Callus formation in bone fractures combined with brain injury in rat

Objective: The objective of this study was to determine the speed of bony union and the serum levels of biomarkers in the setting of bone fractures combined with brain injury. Materials and Methods: In this study, Sprague-Dawley rats were randomized into four groups: sham, brain injury, bone fracture, and bone fracture plus brain injury groups. The serum levels of biochemical markers, namely, nerve growth factor (NGF), Wnt-3a, Dickkopf-related protein-1, receptor-Activator of NF-|B ligand, and adrenocorticotropic hormone (ACTH), were measured on the days 1, 3, 7, and 14 following injury. Bony union was evaluated using radiographs every week for 6 weeks. Results: Compared with the brain injury group and bone fracture group, the radiographs of the bone fracture plus brain injury group revealed enhanced callus formations in week 2. From week 3, the callus formation did not differ significantly among the groups.

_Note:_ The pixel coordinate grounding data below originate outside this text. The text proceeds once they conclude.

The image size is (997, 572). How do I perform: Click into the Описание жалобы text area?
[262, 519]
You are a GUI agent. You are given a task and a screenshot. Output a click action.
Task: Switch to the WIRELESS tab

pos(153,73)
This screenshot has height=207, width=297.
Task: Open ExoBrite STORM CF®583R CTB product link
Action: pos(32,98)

The serum levels of the biomarkers varied at different time points. The serum levels of NGF on days 1 and 3, Wnt-3a on days 3 and 14, and ACTH on days 1, 3, and 7 were significantly higher in the bone fracture plus brain injury group than in the bone fracture group. Conclusions: Brain injury increases callus formation in simultaneous bone fracture. Considering the time point, early NGF, Wnt-3a, and ACTH elevation might be associated with early callus formation enhancement. The results indicate that these brain injury-induced biomarkers might play crucial role in accelerating bone healing.